Is this a flash forward to 2014? An affirmation of the warning from Senate Finance Committee Chairman Max Baucus, D-Mont., who says he sees a “huge train wreck” coming with the rollout of Obamacare?

No, that was 1989, when House Ways and Means Committee Chairman Dan Rostenkowski, D-Ill., was getting berated for his role in passing, a year earlier, the Medicare Catastrophic Coverage Act. That law set up a supplemental insurance medical plan for seniors, including a new tax that badly backfired. Conventional historic wisdom says that any newly granted entitlement is never reversed. In the case of the Catastrophic Coverage Act, historic wisdom did not hold. Congress put the toothpaste back in the tube.

So, too, the Affordable Care Act? In the post-Supreme Court, post-election world, most Republicans in Washington aren’t trying to figure out how to live with it, but how to end it—and to reinforce their ranks on the backs of it. Says Brad Dayspring, communications director of the National Republican Senatorial Committee: 

“There are very few issues that are as personal and as tangible as healthcare, and the implementation of the law over the next year is going to reveal a lot of kinks, a lot of red tape, a lot of taxes, a lot of price increases and a lot of people forced into healthcare that they didn’t anticipate. It’s going to be an issue that’s front and center for voters even in a more tangible way that it was in 2010.”

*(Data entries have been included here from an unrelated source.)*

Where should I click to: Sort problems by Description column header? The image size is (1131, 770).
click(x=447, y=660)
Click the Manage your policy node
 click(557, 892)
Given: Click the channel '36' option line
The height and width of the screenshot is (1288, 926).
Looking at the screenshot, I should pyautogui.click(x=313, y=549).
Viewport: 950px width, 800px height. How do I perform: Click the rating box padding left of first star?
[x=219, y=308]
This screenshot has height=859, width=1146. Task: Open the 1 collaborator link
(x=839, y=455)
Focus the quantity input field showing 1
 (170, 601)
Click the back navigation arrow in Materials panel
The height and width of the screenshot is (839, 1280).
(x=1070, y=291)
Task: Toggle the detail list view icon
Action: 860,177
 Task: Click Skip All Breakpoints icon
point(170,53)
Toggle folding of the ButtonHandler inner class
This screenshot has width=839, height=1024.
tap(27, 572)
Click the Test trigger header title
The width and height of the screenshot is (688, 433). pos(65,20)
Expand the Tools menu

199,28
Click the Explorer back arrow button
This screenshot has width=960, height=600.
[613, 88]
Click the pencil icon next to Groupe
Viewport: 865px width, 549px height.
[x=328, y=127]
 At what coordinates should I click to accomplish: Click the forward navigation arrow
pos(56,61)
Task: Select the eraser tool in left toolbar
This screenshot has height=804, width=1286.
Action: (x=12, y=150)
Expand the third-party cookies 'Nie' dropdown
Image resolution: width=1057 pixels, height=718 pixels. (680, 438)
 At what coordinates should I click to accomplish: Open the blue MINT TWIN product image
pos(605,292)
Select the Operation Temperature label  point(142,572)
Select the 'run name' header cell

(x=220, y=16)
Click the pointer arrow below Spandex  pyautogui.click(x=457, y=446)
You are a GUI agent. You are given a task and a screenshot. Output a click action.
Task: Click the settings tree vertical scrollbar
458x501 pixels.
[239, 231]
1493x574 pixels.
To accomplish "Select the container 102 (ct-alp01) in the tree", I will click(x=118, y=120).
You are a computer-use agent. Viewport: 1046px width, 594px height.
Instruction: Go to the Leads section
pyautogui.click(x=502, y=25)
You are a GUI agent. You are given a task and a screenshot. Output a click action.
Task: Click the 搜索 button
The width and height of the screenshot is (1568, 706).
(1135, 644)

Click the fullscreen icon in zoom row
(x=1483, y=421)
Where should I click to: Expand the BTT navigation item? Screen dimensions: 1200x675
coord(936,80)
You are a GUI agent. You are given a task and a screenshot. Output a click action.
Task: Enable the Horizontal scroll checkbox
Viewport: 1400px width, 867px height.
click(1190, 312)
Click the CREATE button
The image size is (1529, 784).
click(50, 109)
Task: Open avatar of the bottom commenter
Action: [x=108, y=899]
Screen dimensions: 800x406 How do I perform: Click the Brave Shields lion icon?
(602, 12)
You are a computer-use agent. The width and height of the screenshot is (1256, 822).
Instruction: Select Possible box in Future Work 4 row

Democratic knees are knocking, even as their spokespersons say everything is going to be just fine. President Obama has launched another Obamacare charm offensive and opened an office solely to lead a White House team on ACA communications strategy. But as countless regulations remain unresolved, there are tremendous challenges.

Some challenges are well known and a source of endless media reports. Will the exchanges be open for enrollment in October and operational in January? Will recalcitrant red states get with the program on Medicaid expansion when, say, poor folk in Texas realize that they’re subsidizing poor folk in Massachusetts and yet receiving no benefits? As implementation draws nearer, will the red states blink on the offer for “partnership” with the federally facilitated exchange? There’s no lack of debate and speculation on these critical questions.

But there are other problems that rarely get ink and are potentially just as problematic, both short- and long-term. Who is going to pay the piper for rich minimum essential benefits? With ineffectual penalties that bear no correlation to the actual cost of health insurance, what will motivate the young invincibles to sign up for exchange coverage with age bands that penalize them in favor of the older and sicker? What will be the fallout when small businesses start dumping full-time employees to beat the 50-and-over mandate? 

And what about that core promise: If you like your health insurance, you get to keep it? Federal and state authorities are already suspiciously eyeing self-insured plans and stop-loss reinsurance. Jurisdictions like the District of Columbia have figured that their exchange won’t work unless all businesses with fewer than 50 employees are compelled to buy through it. That includes me and my 30-odd colleagues at The Council. We like our insurance. We want to keep it. Aside from me and a couple other old farts, we are young and invincible, and we aren’t feeling the need in this taxed-to-death jurisdiction to be subsidizing many more of those who aren’t as young and cool and invincible as us.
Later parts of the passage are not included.